Pro · /uses

What I build with

The setup behind the projects — chosen for longevity, not novelty.

← Projects

Editor & terminal

Where the actual time goes. Kept deliberately plain — fewer plugins, fewer surprises.

  • Neovim

    A lean config I can rebuild from memory. LSP for Go, treesitter, almost nothing else.

  • Ghostty

    Fast, GPU-accelerated, no config rabbit hole. Replaced three terminals I used to fuss over.

  • tmux

    One session per project, panes for editor / tests / logs. Survives every disconnect.

  • fish + fzf

    Sensible defaults out of the box; fzf for history and file jumping. No 400-line dotfile.

Languages & tooling

Most projects here are Go. The boring choice keeps being the right one.

  • Go

    Fast compiles, one binary to ship, a standard library that ages well. The default for anything serious.

  • Postgres

    The database I reach for before I reach for anything else — including, often, a queue or a cache.

  • SQLite

    For single-file tools (Taskline, NoteVault). Ships inside the binary; backups are a file copy.

  • HTMX + templ

    When a project needs a UI but not a framework. Server-rendered, typed templates, almost no JS.

Infrastructure & hosting

Small projects, small bills. I optimise for "still running in three years", not scale.

  • Hetzner

    A €5 box runs more side projects than it has any right to. Cheap, fast, European.

  • Docker Compose

    Each project is one compose file. No Kubernetes until something actually needs it (nothing has).

  • Caddy

    Automatic HTTPS, a two-line config per site. The reverse proxy I stopped thinking about.

  • Litestream

    Streams SQLite to object storage continuously. Disaster recovery for the price of a bucket.

Hardware

Nothing exotic. The setup is forgettable on purpose — it gets out of the way.

  • MacBook Air (M2)

    Silent, all-day battery, compiles Go faster than machines twice its price. Travels everywhere.

  • A single 27" 4K display

    One screen, full-screen apps, tmux for the rest. Two monitors only ever split my attention.

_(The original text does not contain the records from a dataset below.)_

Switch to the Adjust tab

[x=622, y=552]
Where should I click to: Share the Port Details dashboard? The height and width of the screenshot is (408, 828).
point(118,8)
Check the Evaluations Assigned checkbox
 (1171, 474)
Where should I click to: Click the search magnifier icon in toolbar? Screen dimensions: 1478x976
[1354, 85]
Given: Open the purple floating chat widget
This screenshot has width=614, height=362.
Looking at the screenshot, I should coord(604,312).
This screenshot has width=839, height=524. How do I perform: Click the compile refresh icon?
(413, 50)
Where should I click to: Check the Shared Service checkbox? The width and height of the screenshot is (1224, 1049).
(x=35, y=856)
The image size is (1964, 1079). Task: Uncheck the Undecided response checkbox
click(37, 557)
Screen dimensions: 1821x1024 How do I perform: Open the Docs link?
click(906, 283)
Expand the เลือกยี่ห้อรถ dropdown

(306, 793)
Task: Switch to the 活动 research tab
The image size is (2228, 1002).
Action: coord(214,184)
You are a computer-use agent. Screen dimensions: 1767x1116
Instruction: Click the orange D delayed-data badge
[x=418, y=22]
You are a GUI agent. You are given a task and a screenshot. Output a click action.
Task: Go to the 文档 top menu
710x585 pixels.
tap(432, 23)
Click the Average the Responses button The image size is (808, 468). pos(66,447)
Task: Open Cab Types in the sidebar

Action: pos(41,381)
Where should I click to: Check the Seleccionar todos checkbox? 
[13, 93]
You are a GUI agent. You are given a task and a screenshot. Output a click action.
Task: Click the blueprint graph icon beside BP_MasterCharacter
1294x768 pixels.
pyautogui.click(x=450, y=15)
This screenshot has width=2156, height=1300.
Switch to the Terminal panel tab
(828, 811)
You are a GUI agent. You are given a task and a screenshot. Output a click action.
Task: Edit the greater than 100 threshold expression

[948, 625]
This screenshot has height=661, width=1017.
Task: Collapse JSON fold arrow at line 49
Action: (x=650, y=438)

  • A 60% mechanical board

    Tactile, quiet switches. Small enough to throw in a bag for a week of writing in cafés.

Working habits

The non-technical part that actually decides whether a side project ships.

  • One project in flight

    I finish (or kill) before I start. Half the projects on the home page are "done" precisely because of this.

  • A plain-text changelog

    Every project keeps a NOTES.md. Future-me always thanks past-me for writing down the why.

  • Ship on Fridays

    A small release every Friday beats a big one "soon". Momentum compounds; perfectionism does not.

Inspired by uses.tech. The list changes a few times a year — last reviewed April 2026.